Fake NFT Minting Scam (2026): How to Write Off the Loss
By Garrett Taylor, CPA
June 22, 2026 · 10 min read

Key Takeaways
- ✓✓A fake NFT minting scam loss is usually a deductible theft loss under §165(c)(2) when you minted with a profit motive. IRS Chief Counsel Memo 202511015 supports it.
- ✓Fake mint sites charge real crypto for gas and platform fees, show fabricated sales and balances, then block withdrawals behind more fees before disappearing.
- ✓Your deduction is the cost basis of the crypto you actually paid, including gas fees. The fake on-screen sale proceeds are fiction and are not deductible.
- ✓✓Claim the loss in the year of discovery on Form 4684 Section B, then carry it to Schedule A. A theft loss is usually better than a worthless-NFT capital loss.
- ✓Save the mint site, the contract address, your gas-fee transactions, and file an IC3 report. The same records prove the theft and anchor the deduction year.
“The art was never sold and the balance was never real. The only real money was the crypto the creator paid in gas and fees to a contract built to take it.”
A fake NFT minting scam targets creators and collectors who want to mint and sell digital art.

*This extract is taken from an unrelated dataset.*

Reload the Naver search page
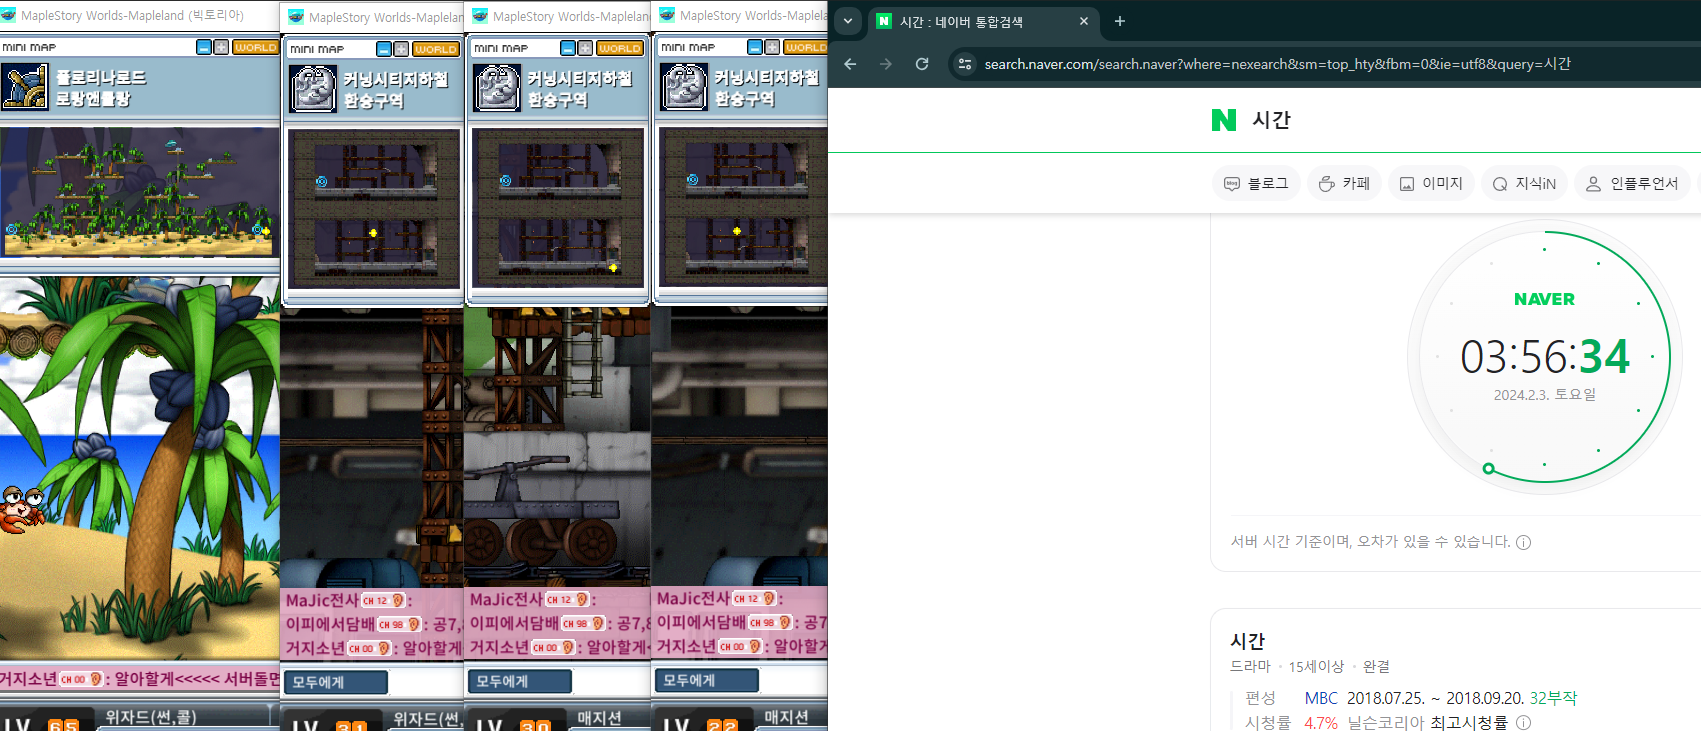The height and width of the screenshot is (731, 1701). tap(922, 64)
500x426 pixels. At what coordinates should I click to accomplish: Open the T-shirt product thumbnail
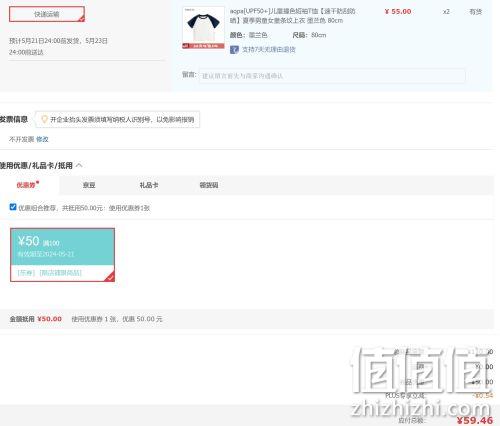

The site promises to handle minting and sales for a fee paid in crypto. You mint, you see sales roll in, the balance grows, and then you cannot withdraw a cent. The sales were fabricated. The fees were real and gone.
Most victims write off the loss as the cost of a bad bet. If you minted as an investment activity, that is often the wrong conclusion. A fake NFT minting scam loss can qualify as a deductible theft loss. This guide explains how the scam works and how the deduction works. For the full framework, see our crypto scam tax deduction guide.

What Is a Fake NFT Minting Scam?
A fake NFT minting scam uses a fraudulent minting platform to extract crypto from creators under the cover of fees. The site looks like a real launchpad. It charges gas and platform fees in crypto to mint your work, then displays fake sales and profits to keep you minting and paying. When you try to cash out the displayed proceeds, the platform demands more fees, taxes, or gas, and ultimately vanishes.
How the Crypto Actually Leaves
There are two common mechanics. In the fee version, you knowingly pay crypto for gas and minting, and the fabricated sales lure you into paying more. In the malicious-contract version, the act of connecting your wallet and approving a mint transaction grants a drainer access, which sweeps your assets. Many fake mint sites blend both.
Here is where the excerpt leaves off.